All’ideologia neoliberista della resilienza preferiamo lo slancio dirompente e poetico della resistenza. In questo periodo in cui le neolingua biforcuta batte dove il cuore duole, abbiamo deciso di alzare la posta e la testa e di avviare una campagna di crowdfunding per incidere il primo disco di Cirene e aprire Melologos, un laboratorio di sperimentazione musico-letteraria .
Come scrive WM1 su Giap!, può sembrare fuori luogo aprire una campagna di questo tipo in questi giorni […] Invece è proprio qui e adesso che bisogna resistere. E resistenza, per noi, è anche fare cultura altra. Curare un immaginario altro. Incitare pensieri altri. È quello che facciamo e che continueremo a fare.
Da anni in seno a RIC, con il Bhutan Clan e non solo, lavoriamo su un formato che nelle nostre locandine abbiamo spesso definito «reading sonorizzato», ma che in realtà era altro, qualcosa di diverso e dalle multiple derive. Abbiamo tolto la polvere dal termine settecentesco melologo e coniato l’espressione «fonologia narrativa». “Disciplina” che include gli esperimenti fatti con podcast, radiodrammi in musica, novelle in Sprechgesang e le varie giunzioni di sonorità e parola che abbiamo stressato e testato nel tempo.
Nel tempo, già… Facciamo un giro sulla macchina del tempo allora…

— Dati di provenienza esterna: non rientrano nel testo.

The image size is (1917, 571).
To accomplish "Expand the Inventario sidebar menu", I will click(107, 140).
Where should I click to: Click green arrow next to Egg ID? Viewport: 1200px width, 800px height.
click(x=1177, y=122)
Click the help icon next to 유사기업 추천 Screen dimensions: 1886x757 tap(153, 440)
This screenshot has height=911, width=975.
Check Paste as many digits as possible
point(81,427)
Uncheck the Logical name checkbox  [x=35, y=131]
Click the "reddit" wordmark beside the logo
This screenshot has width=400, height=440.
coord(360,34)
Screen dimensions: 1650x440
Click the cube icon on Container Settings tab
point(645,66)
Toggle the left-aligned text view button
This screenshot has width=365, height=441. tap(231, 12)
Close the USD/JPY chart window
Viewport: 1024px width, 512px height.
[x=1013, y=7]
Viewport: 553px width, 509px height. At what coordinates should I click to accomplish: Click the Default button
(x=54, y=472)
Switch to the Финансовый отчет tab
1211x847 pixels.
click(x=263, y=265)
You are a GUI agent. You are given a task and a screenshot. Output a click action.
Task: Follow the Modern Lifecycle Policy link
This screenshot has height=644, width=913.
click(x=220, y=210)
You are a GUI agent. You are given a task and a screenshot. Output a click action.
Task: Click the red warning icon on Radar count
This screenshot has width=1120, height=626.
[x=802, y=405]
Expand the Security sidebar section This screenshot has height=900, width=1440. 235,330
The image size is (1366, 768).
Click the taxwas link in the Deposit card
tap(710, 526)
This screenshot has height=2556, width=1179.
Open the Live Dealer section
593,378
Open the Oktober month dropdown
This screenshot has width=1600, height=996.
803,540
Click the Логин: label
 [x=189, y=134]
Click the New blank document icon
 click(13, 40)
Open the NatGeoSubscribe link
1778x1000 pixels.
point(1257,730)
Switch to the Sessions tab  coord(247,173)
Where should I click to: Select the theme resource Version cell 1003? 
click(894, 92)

1750: Johann Eberlin, il maestro di cappella dell’arcivescovo di Salisburgo, in cerca di una forma d’arte multipla scopre l’acqua calda accompagnando la recitazione libera di un testo a una sincronica parafrasi strumentale.
È il melologo, dal greco μέλος “melodia” e λόγος “parola”, che i suoi contemporanei liquideranno come prodotto di un pensiero estetico ingenuo che intendeva addizionare la suggestione di un’arte a quella d’un’altra.
I contemporanei passano, le intuizioni restano e le antenne captano: i poemi drammatici di Beethoven, Mendelssohn e Schumann, le ballate per declamazione con accompagnamento strumentale di Schubert, la Recitation Music di Hawley e Mackenzi, il melologo in musiche di scena di Bizet, i drammi dei compositori boemi e la Sprach–Melodie di Schonberg e Stravinskij.
Due secoli di esperimenti sotterranei, laterali, che però finiscono in un vicolo cieco. La musica prevale sulla parola ridotta a mera didascalia, fino a che il Secolo Breve diventa brevissimo, la poesia esce dai salotti e va per strada.
Il tempo ha tempo, le intuizioni perdono il filo, ma trovano altri modi di uscire dai labirinti.
Eberlin si reincarna in un beatnik a San Franciso negli anni Sessanta, si fa crescere i capelli, diventa un hippy e negli anni Settanta scopre il funk, il jazz, diventa nero, si dà allo spoken word, visita universi paralleli.
La rivoluzione non sarà trasmessa in televisione. È meglio raccontarla con una sincronica parafrasi strumentale.
Gil Scott Heron che anticipa l’Hip-Hop… Patty Smith, Allen Ginsberg e il blues di New York, William Burroughs con Kurt Cobain, William Burroughs con i Ministry, l’Emilia paranoica dei CCCP, dei Massimo Volume, degli Offlaga Disco Pax e di Stefano Tassinari, la colonna sonora delle azioni di guerriglia odonomastica bolognese… Il melologo, un pensiero estetico ingenuo… proprio come il punk.
Bologna dista 271 anni da Salisburgo e 9758 chilometri da Haight-Ashbury ma la suggestione è la stessa: addizionare un’arte all’altra: testo e musica… l’acqua calda: il reading sonorizzato, il melologo, il laboratorio di fonologia narrativa: un’officina in cui esplorare, affinare, produrre, diffondere le infinite possibilità pratiche e teoriche di un’intuizione dirompente.